Sourcegraph’s organizational structure includes a model layer team focusing on fine-tuning models and defining quantitative benchmarks, and separate teams for code search and Cody [00:36:21]. Over time, these product teams are expected to converge due to increasing synergies [00:36:41].

Development Philosophy

Sourcegraph prioritizes delivering end-user value quickly by often starting with the “dumb thing first” [00:25:11]. This philosophy, inspired by machine learning research, suggests beginning with simple baselines (like keyword search for RAG) before attempting complex or “fancy” solutions [00:25:50]. This allows for rapid iteration and avoids the overhead of extensive data gathering and training [00:27:28].
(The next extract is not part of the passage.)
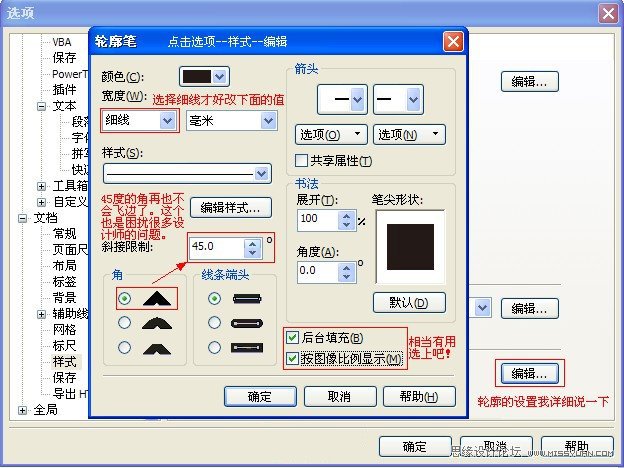The image size is (624, 468).
Task: Toggle the 按图像比例显示 checkbox
Action: pos(292,359)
Fine-Tuning and Context Control

While initially relying heavily on RAG, Sourcegraph is now exploring fine-tuning models for language-specific code generation, especially for languages like Rust or Ruby that perform less well with general models [00:28:06].
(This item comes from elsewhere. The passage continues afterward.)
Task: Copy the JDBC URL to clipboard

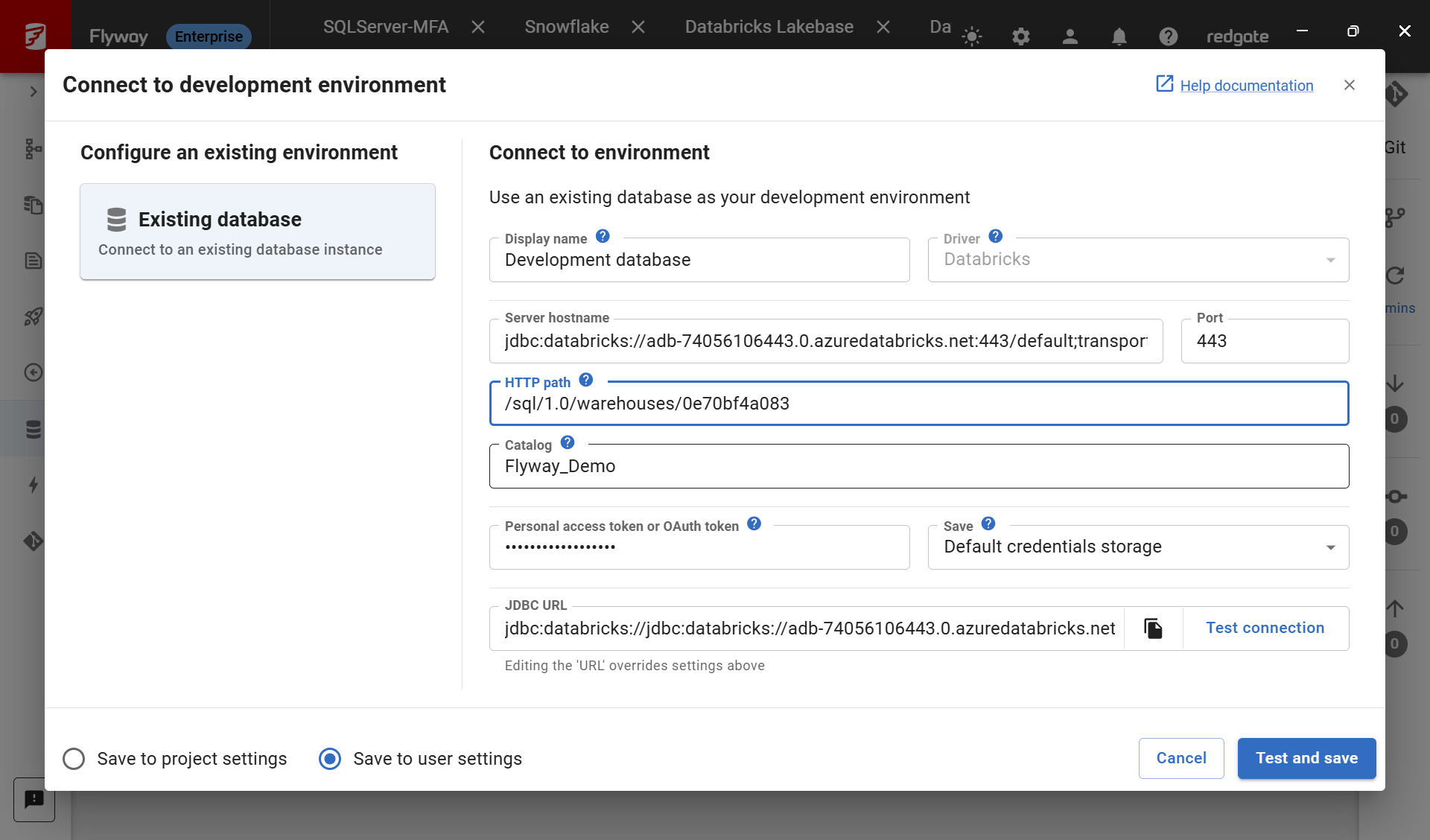Action: (1153, 629)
The “Cody Ignore” feature allows users to specify which files in their codebase Cody should ignore, initially for sensitive data, but now also for excluding “bad code” from being used as context for AI generation [00:29:19]. This provides engineering leaders with control over code quality and context for automated code generation [00:30:00].

Model Evaluation

Sourcegraph primarily evaluates models using product metrics, such as acceptance rate and overall volume for completions, and engagement for chat features [00:18:02]. They prioritize getting new models into users’ hands quickly to gather real-world feedback, as product metrics are harder to game than internal benchmarks and reflect actual value [00:18:15].

Inference Costs and Pricing

While inference costs are a consideration, Sourcegraph has not over-optimized for cheapness, believing costs will decrease over time [00:31:33]. Their pricing model for Cody and Code Search is based on “active user per month,” meaning customers only pay if a user logs in and uses the product, aligning incentives with value delivery [00:33:03]. Cody can be used independently or connected to a Sourcegraph instance for enhanced context [00:34:30].

The Future Potential and Development of AI Assistance APIs

The future potential and development of AI assistance APIs will emphasize providing high-quality context providers as reusable building blocks for an open ecosystem [01:00:12]. This allows other developers and companies to build on top of AI, fostering innovation without proprietary lock-ins [01:00:54].

Sourcegraph supports this by:

  • Custom Commands: Cody allows users to create custom commands by defining desired context, prompts, and output rendering, enabling personalized AI actions [01:01:51].
  • Open Models: Open-source models like StarCoder are increasingly prevalent, offering advantages like fine-tuning capabilities and access to internal model states (e.g., attention weights) for application-level insights [01:20:04].

Conclusion

The impact of AI on research, coding, and education is profound. The current state of AI coding is characterized by effective “inner loop accelerants” that streamline common development tasks, driven by advanced models and intelligent context retrieval (RAG). The future potential lies in full automation via AI agents, which will reshape the software development job, allowing developers to focus on higher-level, creative work [01:07:09]. This shift will also foster a vibrant, open ecosystem of developer tools built on shared AI assistance APIs and models, rather than proprietary platforms [01:10:50].